**Data excerpts:**
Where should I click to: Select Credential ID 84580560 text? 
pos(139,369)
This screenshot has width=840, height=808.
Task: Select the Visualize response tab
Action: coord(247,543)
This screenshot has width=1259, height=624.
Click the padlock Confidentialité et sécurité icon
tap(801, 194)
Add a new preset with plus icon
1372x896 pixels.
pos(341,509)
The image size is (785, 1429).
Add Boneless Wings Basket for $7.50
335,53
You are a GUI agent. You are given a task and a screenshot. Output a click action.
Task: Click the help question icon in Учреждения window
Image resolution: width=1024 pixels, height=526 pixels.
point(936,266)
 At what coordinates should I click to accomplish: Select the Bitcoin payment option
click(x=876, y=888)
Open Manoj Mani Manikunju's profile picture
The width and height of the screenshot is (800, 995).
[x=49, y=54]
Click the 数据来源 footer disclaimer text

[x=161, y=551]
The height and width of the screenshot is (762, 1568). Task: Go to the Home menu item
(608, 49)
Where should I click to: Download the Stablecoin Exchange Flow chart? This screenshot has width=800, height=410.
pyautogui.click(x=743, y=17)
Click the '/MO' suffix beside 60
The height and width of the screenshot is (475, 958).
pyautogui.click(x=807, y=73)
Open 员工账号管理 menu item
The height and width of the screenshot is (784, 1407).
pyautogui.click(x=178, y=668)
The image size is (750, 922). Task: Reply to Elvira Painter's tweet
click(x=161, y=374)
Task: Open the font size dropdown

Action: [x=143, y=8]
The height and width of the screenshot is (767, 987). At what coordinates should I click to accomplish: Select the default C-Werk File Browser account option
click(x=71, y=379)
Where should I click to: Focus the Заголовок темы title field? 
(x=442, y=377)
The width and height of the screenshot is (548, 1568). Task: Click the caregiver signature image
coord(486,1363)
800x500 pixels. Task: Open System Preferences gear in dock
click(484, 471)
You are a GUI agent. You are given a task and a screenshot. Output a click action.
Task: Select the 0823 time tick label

**Activity:**
Could you retype the whole listing above without altering a word?

**Response box:**
Where should I click to: Select Credential ID 84580560 text? 
pos(139,369)
This screenshot has width=840, height=808.
Task: Select the Visualize response tab
Action: coord(247,543)
This screenshot has width=1259, height=624.
Click the padlock Confidentialité et sécurité icon
tap(801, 194)
Add a new preset with plus icon
1372x896 pixels.
pos(341,509)
The image size is (785, 1429).
Add Boneless Wings Basket for $7.50
335,53
You are a GUI agent. You are given a task and a screenshot. Output a click action.
Task: Click the help question icon in Учреждения window
Image resolution: width=1024 pixels, height=526 pixels.
point(936,266)
 At what coordinates should I click to accomplish: Select the Bitcoin payment option
click(x=876, y=888)
Open Manoj Mani Manikunju's profile picture
The width and height of the screenshot is (800, 995).
[x=49, y=54]
Click the 数据来源 footer disclaimer text

[x=161, y=551]
The height and width of the screenshot is (762, 1568). Task: Go to the Home menu item
(608, 49)
Where should I click to: Download the Stablecoin Exchange Flow chart? This screenshot has width=800, height=410.
pyautogui.click(x=743, y=17)
Click the '/MO' suffix beside 60
The height and width of the screenshot is (475, 958).
pyautogui.click(x=807, y=73)
Open 员工账号管理 menu item
The height and width of the screenshot is (784, 1407).
pyautogui.click(x=178, y=668)
The image size is (750, 922). Task: Reply to Elvira Painter's tweet
click(x=161, y=374)
Task: Open the font size dropdown

Action: [x=143, y=8]
The height and width of the screenshot is (767, 987). At what coordinates should I click to accomplish: Select the default C-Werk File Browser account option
click(x=71, y=379)
Where should I click to: Focus the Заголовок темы title field? 
(x=442, y=377)
The width and height of the screenshot is (548, 1568). Task: Click the caregiver signature image
coord(486,1363)
800x500 pixels. Task: Open System Preferences gear in dock
click(484, 471)
You are a GUI agent. You are given a task and a screenshot. Output a click action.
Task: Select the 0823 time tick label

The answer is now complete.